## Task requirements
Write out the data exactly, every line included.

------------------------

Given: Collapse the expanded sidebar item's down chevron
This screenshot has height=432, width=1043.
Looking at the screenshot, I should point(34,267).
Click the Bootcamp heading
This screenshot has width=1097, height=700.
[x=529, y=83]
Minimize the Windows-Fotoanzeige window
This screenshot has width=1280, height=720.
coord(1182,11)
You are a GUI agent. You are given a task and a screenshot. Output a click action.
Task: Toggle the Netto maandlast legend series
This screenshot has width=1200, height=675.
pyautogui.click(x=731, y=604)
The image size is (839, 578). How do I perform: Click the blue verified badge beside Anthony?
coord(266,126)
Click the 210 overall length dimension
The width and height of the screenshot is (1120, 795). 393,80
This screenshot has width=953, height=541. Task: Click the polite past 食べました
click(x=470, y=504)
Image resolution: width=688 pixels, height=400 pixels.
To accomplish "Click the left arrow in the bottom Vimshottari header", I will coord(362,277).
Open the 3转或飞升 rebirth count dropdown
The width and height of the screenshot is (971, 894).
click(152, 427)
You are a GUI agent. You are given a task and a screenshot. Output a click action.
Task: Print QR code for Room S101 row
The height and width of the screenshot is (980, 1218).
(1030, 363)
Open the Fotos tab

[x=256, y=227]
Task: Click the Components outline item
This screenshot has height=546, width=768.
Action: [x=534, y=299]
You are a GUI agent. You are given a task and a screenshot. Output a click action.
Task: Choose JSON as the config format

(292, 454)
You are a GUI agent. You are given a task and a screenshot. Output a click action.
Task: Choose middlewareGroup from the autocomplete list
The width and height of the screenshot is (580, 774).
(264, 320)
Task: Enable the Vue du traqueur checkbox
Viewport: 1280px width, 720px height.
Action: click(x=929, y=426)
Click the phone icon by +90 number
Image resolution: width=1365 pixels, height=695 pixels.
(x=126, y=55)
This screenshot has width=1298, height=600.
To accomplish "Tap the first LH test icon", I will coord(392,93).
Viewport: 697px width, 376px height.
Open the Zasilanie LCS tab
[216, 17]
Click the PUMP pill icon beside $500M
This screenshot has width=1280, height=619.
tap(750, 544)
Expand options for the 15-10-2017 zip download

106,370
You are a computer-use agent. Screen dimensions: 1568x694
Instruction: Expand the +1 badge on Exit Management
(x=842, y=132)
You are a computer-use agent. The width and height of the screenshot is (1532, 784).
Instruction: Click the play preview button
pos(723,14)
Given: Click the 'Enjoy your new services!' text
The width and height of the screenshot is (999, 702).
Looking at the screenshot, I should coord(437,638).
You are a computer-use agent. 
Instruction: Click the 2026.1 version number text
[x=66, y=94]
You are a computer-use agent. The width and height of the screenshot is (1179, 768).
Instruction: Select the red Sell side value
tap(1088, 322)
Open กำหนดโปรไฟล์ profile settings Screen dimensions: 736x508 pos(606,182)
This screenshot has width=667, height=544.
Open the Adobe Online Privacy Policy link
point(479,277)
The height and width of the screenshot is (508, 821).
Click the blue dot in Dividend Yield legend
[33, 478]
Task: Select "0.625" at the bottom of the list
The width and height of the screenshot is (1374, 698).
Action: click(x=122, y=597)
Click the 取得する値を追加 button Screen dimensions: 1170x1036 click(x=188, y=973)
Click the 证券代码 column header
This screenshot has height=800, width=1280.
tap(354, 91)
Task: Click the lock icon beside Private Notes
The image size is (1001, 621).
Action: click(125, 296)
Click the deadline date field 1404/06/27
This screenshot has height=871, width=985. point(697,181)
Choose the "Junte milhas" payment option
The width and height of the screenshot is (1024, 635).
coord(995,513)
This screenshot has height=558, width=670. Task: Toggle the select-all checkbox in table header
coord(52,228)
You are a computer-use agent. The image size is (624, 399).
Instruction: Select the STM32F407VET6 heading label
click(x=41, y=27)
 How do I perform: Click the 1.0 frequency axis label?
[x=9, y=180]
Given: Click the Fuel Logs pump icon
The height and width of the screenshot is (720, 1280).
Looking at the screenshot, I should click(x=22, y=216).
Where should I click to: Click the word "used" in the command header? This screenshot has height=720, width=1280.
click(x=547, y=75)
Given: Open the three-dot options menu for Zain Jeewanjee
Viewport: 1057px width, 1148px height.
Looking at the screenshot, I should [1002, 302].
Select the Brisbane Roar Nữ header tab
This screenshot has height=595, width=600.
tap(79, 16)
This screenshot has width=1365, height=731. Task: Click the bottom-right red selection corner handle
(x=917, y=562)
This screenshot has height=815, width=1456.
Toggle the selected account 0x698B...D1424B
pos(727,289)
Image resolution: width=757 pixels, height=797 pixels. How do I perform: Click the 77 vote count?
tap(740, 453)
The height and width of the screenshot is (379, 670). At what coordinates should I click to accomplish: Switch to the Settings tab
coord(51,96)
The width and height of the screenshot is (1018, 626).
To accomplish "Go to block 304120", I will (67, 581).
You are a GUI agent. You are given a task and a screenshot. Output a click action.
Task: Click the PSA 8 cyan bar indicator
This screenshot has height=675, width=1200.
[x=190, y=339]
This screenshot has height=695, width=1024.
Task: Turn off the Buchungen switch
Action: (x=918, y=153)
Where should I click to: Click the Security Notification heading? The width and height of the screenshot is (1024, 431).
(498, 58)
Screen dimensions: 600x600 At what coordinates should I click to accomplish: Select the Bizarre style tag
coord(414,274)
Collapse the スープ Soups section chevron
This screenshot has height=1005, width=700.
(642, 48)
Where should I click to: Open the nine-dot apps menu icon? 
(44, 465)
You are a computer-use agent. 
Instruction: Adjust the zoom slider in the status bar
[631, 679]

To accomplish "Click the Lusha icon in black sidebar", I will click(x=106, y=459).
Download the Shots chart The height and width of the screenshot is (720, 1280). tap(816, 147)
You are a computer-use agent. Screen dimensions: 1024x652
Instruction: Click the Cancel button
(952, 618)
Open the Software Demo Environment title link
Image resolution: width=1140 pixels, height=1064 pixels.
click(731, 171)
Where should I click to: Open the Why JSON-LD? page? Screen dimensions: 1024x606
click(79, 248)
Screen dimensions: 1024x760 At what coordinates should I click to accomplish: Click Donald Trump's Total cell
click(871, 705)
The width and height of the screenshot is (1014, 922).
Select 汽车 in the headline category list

------------------------

## Solved problem
Given: Collapse the expanded sidebar item's down chevron
This screenshot has height=432, width=1043.
Looking at the screenshot, I should point(34,267).
Click the Bootcamp heading
This screenshot has width=1097, height=700.
[x=529, y=83]
Minimize the Windows-Fotoanzeige window
This screenshot has width=1280, height=720.
coord(1182,11)
You are a GUI agent. You are given a task and a screenshot. Output a click action.
Task: Toggle the Netto maandlast legend series
This screenshot has width=1200, height=675.
pyautogui.click(x=731, y=604)
The image size is (839, 578). How do I perform: Click the blue verified badge beside Anthony?
coord(266,126)
Click the 210 overall length dimension
The width and height of the screenshot is (1120, 795). 393,80
This screenshot has width=953, height=541. Task: Click the polite past 食べました
click(x=470, y=504)
Image resolution: width=688 pixels, height=400 pixels.
To accomplish "Click the left arrow in the bottom Vimshottari header", I will coord(362,277).
Open the 3转或飞升 rebirth count dropdown
The width and height of the screenshot is (971, 894).
click(152, 427)
You are a GUI agent. You are given a task and a screenshot. Output a click action.
Task: Print QR code for Room S101 row
The height and width of the screenshot is (980, 1218).
(1030, 363)
Open the Fotos tab

[x=256, y=227]
Task: Click the Components outline item
This screenshot has height=546, width=768.
Action: [x=534, y=299]
You are a GUI agent. You are given a task and a screenshot. Output a click action.
Task: Choose JSON as the config format

(292, 454)
You are a GUI agent. You are given a task and a screenshot. Output a click action.
Task: Choose middlewareGroup from the autocomplete list
The width and height of the screenshot is (580, 774).
(264, 320)
Task: Enable the Vue du traqueur checkbox
Viewport: 1280px width, 720px height.
Action: click(x=929, y=426)
Click the phone icon by +90 number
Image resolution: width=1365 pixels, height=695 pixels.
(x=126, y=55)
This screenshot has width=1298, height=600.
To accomplish "Tap the first LH test icon", I will coord(392,93).
Viewport: 697px width, 376px height.
Open the Zasilanie LCS tab
[216, 17]
Click the PUMP pill icon beside $500M
This screenshot has width=1280, height=619.
tap(750, 544)
Expand options for the 15-10-2017 zip download

106,370
You are a computer-use agent. Screen dimensions: 1568x694
Instruction: Expand the +1 badge on Exit Management
(x=842, y=132)
You are a computer-use agent. The width and height of the screenshot is (1532, 784).
Instruction: Click the play preview button
pos(723,14)
Given: Click the 'Enjoy your new services!' text
The width and height of the screenshot is (999, 702).
Looking at the screenshot, I should coord(437,638).
You are a computer-use agent. 
Instruction: Click the 2026.1 version number text
[x=66, y=94]
You are a computer-use agent. The width and height of the screenshot is (1179, 768).
Instruction: Select the red Sell side value
tap(1088, 322)
Open กำหนดโปรไฟล์ profile settings Screen dimensions: 736x508 pos(606,182)
This screenshot has width=667, height=544.
Open the Adobe Online Privacy Policy link
point(479,277)
The height and width of the screenshot is (508, 821).
Click the blue dot in Dividend Yield legend
[33, 478]
Task: Select "0.625" at the bottom of the list
The width and height of the screenshot is (1374, 698).
Action: click(x=122, y=597)
Click the 取得する値を追加 button Screen dimensions: 1170x1036 click(x=188, y=973)
Click the 证券代码 column header
This screenshot has height=800, width=1280.
tap(354, 91)
Task: Click the lock icon beside Private Notes
The image size is (1001, 621).
Action: click(125, 296)
Click the deadline date field 1404/06/27
This screenshot has height=871, width=985. point(697,181)
Choose the "Junte milhas" payment option
The width and height of the screenshot is (1024, 635).
coord(995,513)
This screenshot has height=558, width=670. Task: Toggle the select-all checkbox in table header
coord(52,228)
You are a computer-use agent. The image size is (624, 399).
Instruction: Select the STM32F407VET6 heading label
click(x=41, y=27)
 How do I perform: Click the 1.0 frequency axis label?
[x=9, y=180]
Given: Click the Fuel Logs pump icon
The height and width of the screenshot is (720, 1280).
Looking at the screenshot, I should click(x=22, y=216).
Where should I click to: Click the word "used" in the command header? This screenshot has height=720, width=1280.
click(x=547, y=75)
Given: Open the three-dot options menu for Zain Jeewanjee
Viewport: 1057px width, 1148px height.
Looking at the screenshot, I should [1002, 302].
Select the Brisbane Roar Nữ header tab
This screenshot has height=595, width=600.
tap(79, 16)
This screenshot has width=1365, height=731. Task: Click the bottom-right red selection corner handle
(x=917, y=562)
This screenshot has height=815, width=1456.
Toggle the selected account 0x698B...D1424B
pos(727,289)
Image resolution: width=757 pixels, height=797 pixels. How do I perform: Click the 77 vote count?
tap(740, 453)
The height and width of the screenshot is (379, 670). At what coordinates should I click to accomplish: Switch to the Settings tab
coord(51,96)
The width and height of the screenshot is (1018, 626).
To accomplish "Go to block 304120", I will (67, 581).
You are a GUI agent. You are given a task and a screenshot. Output a click action.
Task: Click the PSA 8 cyan bar indicator
This screenshot has height=675, width=1200.
[x=190, y=339]
This screenshot has height=695, width=1024.
Task: Turn off the Buchungen switch
Action: (x=918, y=153)
Where should I click to: Click the Security Notification heading? The width and height of the screenshot is (1024, 431).
(498, 58)
Screen dimensions: 600x600 At what coordinates should I click to accomplish: Select the Bizarre style tag
coord(414,274)
Collapse the スープ Soups section chevron
This screenshot has height=1005, width=700.
(642, 48)
Where should I click to: Open the nine-dot apps menu icon? 
(44, 465)
You are a computer-use agent. 
Instruction: Adjust the zoom slider in the status bar
[631, 679]

To accomplish "Click the Lusha icon in black sidebar", I will click(x=106, y=459).
Download the Shots chart The height and width of the screenshot is (720, 1280). tap(816, 147)
You are a computer-use agent. Screen dimensions: 1024x652
Instruction: Click the Cancel button
(952, 618)
Open the Software Demo Environment title link
Image resolution: width=1140 pixels, height=1064 pixels.
click(731, 171)
Where should I click to: Open the Why JSON-LD? page? Screen dimensions: 1024x606
click(79, 248)
Screen dimensions: 1024x760 At what coordinates should I click to accomplish: Click Donald Trump's Total cell
click(871, 705)
The width and height of the screenshot is (1014, 922).
Select 汽车 in the headline category list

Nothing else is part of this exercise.